**DIRECTIVE 1**
Name every common law felony that the double jeopardy excerpt lists as an example.

Instead of eagerly seizing the constitutional issue, we should remand for a determination by the sentencing court whether Sours by pleading guilty has deliberately bypassed orderly state procedures1 and only after a determination that he has not, should we address the far reaching federal constitutional question.
Turning to the constitutional issue, it was the framers’ intent2 that the Fifth Amendment embody the common law’s double jeopardy protection against a defendant’s reprosecution following conviction or acquittal upon a criminal charge.3 See Brown v. Ohio, 432 U.S. 161, 165, 97 S.Ct. 2221, 2225, 53 L.Ed.2d 187 (1977); United States v. Wilson, 420 U.S. 332, 340-342, 95 S.Ct. 1013, 1020-1021, 43 L.Ed.2d 232 (1975). James Madison tendered the original draft of the Fifth Amendment,4 later amended to its present form, midst concern that a defendant’s right to new trial not be abridged by a conviction erroneously obtained. See Wilson, id. citing I Annals of Congress 753 (1789). At the time of adoption the limited number of common law felonies, e. g., rape, robbery, murder, arson and burglary allowed for ready application and more certain protection for criminal defendants under the double jeopardy clause. Today, given the proliferation of complex statutory crimes, it is recognized that the doctrine’s *609original scope cannot provide complete and certain answers in many cases. Nevertheless in the constitutional construction process, we are guided by the purposes and policies underlying the constitutional protections afforded by the framers and those who ratified our Bill of Rights.
The fountainhead of that aspect of double jeopardy jurisprudence described as the double punishment doctrine appears to be Ex parte Lange, 85 U.S. (18 Wall.) 163, 21 L.Ed. 872 (1873). There the sentencing court exceeded the legislative authorization for punishment of a statutory crime. Defendant was convicted of stealing post office property for which the statutes provided as punishment, imprisonment for not more than one year or a fine of $10 to $200. The court however sentenced Lange to one year’s imprisonment and a fine of $200. It was in that context of the trial court having exceeded its statutory authority that the double punishment doctrine had its origins. On review, the Court was concerned with the trial court having exceeded the legislative authorization not the legislature’s constitutional authority to proscribe certain acts as crimes and prescribe punishment therefore. The Court at 176 stated:
We are of opinion that when the prisoner, as in this case, by reason of a valid judgment, had fully suffered one of the alternative punishments to which alone the law subjected him, the power of the court to punish further was gone. That the principle we have discussed then interposed its shield, and forbid that he should be punished again for that offense. (Emphasis added.)

**DIRECTIVE 2**
Edit the listing: begin at the line that has "Given: Close the cpu利用率 dialog", stop after the line that has "pyautogui.click(x=241, y=46)", and give those lines again with "Viewport" replaced by "Display" and nothing else changed.

**EXERCISE INPUTS**
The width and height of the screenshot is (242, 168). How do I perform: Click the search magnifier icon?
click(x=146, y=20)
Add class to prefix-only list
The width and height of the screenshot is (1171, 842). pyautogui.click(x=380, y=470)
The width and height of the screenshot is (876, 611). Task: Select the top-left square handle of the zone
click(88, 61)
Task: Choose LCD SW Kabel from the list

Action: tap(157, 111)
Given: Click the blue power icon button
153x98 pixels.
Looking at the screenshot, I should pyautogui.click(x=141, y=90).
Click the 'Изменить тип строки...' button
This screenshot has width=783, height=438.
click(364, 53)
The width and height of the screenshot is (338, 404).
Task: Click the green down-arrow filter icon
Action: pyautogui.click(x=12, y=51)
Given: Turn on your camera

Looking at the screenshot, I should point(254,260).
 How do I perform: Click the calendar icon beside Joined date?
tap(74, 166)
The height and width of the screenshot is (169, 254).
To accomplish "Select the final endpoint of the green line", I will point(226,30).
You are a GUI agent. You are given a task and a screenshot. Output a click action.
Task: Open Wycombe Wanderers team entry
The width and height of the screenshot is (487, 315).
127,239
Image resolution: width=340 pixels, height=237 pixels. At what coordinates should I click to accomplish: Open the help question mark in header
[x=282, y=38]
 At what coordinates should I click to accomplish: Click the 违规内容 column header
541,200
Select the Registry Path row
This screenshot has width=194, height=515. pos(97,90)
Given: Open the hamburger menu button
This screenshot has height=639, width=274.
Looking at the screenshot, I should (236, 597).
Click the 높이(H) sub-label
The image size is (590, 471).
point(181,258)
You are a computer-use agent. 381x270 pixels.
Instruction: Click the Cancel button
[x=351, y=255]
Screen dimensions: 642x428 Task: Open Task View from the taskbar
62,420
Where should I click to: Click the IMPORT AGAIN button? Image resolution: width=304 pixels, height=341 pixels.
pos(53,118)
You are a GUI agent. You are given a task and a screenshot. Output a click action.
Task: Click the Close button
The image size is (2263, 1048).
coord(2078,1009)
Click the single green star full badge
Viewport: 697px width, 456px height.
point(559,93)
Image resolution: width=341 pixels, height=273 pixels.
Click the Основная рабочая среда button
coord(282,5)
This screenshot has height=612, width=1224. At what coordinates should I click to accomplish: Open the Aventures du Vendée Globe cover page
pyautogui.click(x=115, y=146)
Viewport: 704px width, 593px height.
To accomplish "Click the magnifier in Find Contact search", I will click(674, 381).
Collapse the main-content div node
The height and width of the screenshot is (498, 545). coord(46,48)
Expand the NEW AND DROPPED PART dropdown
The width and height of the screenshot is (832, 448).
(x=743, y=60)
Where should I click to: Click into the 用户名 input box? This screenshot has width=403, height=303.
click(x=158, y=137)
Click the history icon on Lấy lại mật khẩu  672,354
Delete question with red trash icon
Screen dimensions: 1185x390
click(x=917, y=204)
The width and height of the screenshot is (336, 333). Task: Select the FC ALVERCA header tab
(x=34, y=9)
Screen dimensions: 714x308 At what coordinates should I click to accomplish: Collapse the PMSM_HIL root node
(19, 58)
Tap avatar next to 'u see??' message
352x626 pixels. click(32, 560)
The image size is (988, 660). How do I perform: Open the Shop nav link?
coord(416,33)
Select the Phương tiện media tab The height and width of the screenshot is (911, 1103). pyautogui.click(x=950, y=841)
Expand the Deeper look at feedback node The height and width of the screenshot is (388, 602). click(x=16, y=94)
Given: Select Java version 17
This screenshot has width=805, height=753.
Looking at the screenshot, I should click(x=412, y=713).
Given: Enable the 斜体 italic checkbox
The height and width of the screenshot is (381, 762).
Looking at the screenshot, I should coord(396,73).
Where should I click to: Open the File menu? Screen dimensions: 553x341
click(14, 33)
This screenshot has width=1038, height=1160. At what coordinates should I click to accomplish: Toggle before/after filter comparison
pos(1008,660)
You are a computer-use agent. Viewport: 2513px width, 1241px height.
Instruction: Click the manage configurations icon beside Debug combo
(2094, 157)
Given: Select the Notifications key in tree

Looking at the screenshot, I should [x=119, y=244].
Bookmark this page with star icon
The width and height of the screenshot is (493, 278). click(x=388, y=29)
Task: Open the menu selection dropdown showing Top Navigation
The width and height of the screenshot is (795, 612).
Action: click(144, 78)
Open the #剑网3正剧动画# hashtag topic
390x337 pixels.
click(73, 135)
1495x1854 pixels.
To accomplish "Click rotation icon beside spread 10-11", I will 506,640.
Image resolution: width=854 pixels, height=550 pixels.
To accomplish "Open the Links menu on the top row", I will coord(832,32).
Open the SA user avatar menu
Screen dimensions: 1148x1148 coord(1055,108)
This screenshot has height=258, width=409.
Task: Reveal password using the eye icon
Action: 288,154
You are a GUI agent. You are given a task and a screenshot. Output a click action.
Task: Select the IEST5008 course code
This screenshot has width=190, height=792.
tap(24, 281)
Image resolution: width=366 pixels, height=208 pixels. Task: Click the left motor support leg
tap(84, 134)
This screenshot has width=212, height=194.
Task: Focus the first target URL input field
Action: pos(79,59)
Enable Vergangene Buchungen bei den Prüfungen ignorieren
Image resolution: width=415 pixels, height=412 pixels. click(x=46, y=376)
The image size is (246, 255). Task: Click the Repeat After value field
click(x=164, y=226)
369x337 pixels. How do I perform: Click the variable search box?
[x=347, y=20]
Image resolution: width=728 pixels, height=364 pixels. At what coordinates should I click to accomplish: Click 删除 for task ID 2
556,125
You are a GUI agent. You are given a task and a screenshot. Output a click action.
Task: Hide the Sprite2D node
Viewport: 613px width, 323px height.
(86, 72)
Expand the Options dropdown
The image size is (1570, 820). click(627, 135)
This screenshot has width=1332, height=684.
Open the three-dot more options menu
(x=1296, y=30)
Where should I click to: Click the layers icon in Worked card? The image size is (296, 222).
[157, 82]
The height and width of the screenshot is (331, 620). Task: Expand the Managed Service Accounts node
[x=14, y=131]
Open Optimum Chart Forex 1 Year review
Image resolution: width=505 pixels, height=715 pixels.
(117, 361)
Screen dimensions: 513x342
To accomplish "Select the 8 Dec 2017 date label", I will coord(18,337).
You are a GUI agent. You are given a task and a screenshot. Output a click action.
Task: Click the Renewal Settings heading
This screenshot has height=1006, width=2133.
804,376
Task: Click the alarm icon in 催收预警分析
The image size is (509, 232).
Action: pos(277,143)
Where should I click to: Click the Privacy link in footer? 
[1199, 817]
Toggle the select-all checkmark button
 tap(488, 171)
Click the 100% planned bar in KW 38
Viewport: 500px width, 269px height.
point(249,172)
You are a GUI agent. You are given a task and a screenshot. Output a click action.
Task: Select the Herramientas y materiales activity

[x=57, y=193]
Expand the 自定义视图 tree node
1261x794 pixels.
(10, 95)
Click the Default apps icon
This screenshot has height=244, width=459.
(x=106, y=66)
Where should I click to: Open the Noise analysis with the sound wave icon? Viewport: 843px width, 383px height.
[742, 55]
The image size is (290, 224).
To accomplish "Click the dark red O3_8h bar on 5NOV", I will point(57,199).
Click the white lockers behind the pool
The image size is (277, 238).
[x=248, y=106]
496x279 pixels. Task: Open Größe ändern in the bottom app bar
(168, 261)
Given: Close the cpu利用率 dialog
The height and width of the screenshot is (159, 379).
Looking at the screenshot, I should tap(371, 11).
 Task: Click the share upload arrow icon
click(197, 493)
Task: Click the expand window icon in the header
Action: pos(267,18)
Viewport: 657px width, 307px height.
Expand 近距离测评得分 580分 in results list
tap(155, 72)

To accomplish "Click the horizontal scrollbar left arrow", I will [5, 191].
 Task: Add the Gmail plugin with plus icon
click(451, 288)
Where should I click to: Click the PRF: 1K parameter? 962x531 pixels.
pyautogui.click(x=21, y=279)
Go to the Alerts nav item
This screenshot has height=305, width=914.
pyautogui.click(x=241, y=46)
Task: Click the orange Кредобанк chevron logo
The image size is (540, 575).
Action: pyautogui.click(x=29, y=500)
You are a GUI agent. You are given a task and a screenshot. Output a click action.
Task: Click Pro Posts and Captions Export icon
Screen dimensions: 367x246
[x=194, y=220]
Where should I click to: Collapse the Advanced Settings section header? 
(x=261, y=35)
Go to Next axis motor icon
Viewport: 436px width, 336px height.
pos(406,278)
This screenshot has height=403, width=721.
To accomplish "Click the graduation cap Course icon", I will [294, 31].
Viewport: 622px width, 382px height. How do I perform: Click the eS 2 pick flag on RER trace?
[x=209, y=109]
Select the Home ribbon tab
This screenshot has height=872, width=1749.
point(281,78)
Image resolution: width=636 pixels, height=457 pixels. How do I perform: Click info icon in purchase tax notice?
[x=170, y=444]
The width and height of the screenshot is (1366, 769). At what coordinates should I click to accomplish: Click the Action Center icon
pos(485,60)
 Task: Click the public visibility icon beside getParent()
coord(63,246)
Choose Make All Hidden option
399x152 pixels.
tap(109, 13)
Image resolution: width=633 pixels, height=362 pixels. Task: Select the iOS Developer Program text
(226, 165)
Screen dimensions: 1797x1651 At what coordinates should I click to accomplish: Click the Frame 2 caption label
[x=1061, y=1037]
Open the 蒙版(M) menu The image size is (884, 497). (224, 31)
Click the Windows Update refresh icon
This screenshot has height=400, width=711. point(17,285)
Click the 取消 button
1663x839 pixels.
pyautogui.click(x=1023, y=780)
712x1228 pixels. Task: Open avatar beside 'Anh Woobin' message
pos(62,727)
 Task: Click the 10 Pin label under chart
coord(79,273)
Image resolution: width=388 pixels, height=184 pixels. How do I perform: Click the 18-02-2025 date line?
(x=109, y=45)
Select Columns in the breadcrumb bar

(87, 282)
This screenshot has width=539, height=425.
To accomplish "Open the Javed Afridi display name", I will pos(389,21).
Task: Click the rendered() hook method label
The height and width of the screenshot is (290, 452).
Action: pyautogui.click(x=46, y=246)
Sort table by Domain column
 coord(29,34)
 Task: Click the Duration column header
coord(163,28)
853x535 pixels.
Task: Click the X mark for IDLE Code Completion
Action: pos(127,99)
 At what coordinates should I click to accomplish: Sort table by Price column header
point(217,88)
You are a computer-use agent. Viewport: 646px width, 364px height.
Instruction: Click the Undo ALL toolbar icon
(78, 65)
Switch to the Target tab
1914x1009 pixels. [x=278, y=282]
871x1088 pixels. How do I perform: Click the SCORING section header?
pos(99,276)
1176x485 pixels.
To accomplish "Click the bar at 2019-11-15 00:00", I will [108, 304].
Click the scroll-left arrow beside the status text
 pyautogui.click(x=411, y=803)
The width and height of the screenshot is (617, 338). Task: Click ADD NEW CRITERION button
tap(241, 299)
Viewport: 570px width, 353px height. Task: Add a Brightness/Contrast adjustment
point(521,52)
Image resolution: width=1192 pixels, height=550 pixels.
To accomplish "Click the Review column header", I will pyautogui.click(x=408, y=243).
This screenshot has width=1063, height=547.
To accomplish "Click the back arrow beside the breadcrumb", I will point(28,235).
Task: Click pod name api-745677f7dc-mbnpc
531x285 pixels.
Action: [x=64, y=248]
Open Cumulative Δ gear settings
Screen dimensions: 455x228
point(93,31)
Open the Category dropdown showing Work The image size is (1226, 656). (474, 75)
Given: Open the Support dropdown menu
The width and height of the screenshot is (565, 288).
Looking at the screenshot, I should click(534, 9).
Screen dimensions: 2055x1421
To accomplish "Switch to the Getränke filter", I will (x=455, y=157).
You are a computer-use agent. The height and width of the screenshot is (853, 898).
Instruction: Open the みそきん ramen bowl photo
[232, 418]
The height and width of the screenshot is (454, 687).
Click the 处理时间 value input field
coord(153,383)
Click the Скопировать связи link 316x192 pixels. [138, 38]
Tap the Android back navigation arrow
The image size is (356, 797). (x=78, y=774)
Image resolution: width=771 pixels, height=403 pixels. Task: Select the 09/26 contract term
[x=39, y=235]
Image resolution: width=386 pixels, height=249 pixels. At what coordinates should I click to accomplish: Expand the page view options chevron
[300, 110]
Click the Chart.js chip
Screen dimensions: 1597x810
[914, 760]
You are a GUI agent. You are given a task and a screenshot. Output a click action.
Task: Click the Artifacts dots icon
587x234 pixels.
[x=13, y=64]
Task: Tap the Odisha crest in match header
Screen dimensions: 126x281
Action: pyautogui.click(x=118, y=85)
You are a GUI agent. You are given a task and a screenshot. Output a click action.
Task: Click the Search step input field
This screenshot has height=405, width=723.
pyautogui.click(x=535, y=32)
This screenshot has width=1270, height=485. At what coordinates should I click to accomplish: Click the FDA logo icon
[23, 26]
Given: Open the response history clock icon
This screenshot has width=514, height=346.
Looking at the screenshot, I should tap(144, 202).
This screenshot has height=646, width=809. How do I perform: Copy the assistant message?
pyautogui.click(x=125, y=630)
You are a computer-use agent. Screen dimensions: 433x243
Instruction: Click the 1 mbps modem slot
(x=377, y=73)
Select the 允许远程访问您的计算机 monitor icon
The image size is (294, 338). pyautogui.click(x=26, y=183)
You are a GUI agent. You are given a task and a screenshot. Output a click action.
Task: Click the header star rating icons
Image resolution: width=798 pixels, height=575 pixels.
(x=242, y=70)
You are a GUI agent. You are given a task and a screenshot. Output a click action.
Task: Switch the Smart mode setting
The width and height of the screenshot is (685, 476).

**PROBLEM SOLUTION 1**
rape, robbery, murder, arson, burglary

**PROBLEM SOLUTION 2**
Given: Close the cpu利用率 dialog
The height and width of the screenshot is (159, 379).
Looking at the screenshot, I should tap(371, 11).
 Task: Click the share upload arrow icon
click(197, 493)
Task: Click the expand window icon in the header
Action: pos(267,18)
Display: 657px width, 307px height.
Expand 近距离测评得分 580分 in results list
tap(155, 72)

To accomplish "Click the horizontal scrollbar left arrow", I will [5, 191].
 Task: Add the Gmail plugin with plus icon
click(451, 288)
Where should I click to: Click the PRF: 1K parameter? 962x531 pixels.
pyautogui.click(x=21, y=279)
Go to the Alerts nav item
This screenshot has height=305, width=914.
pyautogui.click(x=241, y=46)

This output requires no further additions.